Figure 7 is the framework of the proposed method in this paper.
The method of this paper is described as follows:
Firstly, the LIVE image database is divided into two categories: training images and testing images. In addition, we extract the region of interest and features on the training images. Then, we use the feature vectors as the input of the ε-SVR, the DMOS of the corresponding image as the output target to train the image quality evaluation model. Finally, the image quality prediction model is used to predict the quality of the distorted image.
This paper focuses on the image region of interest extraction. The traditional Itti model calculates the salient region of the image by extracting the underlying features of the image color, brightness and direction. It can search out the attention region. However, there are still some shortcomings, for instance, the contour of the salient region is not clear. In order to extract the region of interest more accurately, we add texture and edge structure features to the Itti model. Then, we use the improved model to extract the region of interest and region of non-interest, and use BRISQUE algorithm to extract the natural statistical features of the image respectively. Moreover, the characteristics of the region of interest and region of non interest are fused to get the measure factor of the image.
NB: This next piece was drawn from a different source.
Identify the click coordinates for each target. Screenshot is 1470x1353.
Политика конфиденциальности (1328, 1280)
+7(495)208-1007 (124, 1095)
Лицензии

We train the image quality evaluation model, which the measure factor as the input and the DMOS value of corresponding image as the output target of SVR. Finally, the quality of the distorted image is predicted by the trained evaluation model.
8. Conclusions
With the development of information technology, digital images have been widely used in every corner of our life and work, the research of image quality assessment algorithm also has very important practical significance. In this letter, we describe a framework for constructing an objective no-reference image quality assessment measure. The framework is unique, since it absorbs the features of human visual system. On the basis of human visual attention mechanism and BRISQUE method, this paper proposes a new NR IQA method based on visual perception, which we named as ROI-BRISQUE. First, we detailed the algorithm and the extraction model of ROI, and demonstrated the ROI consistent quite well with human perception. Then, we used BRISQUE method to extract image features and evaluated the ROI-BRISQUE index in terms of correlation with subjective quality score, and demonstrated that algorithm is statistically better than some state of the art IQA indices. At last, we demonstrated that ROI-BRISQUE performs consistently across different databases with similar distortions.
Further, the experimental results show that the new ROI-BRISQUE algorithm can be easily trained for a LIVE IQA database. In addition, it may be easily extended beyond the distortions considered here making it suitable for general-purpose blind IQA problems. The method correlates highly with visual perception of quality, and outperforms the full-reference PSNR and SSIM measure and the recent no-reference BLIINDS-II, DIIVINE indexes, and excels the performance of the no-reference BRISQUE index.
In the future, we will make further efforts to improve ROI-BRISQUE, such as further exploring human visual system and extracting the region of interest accurately.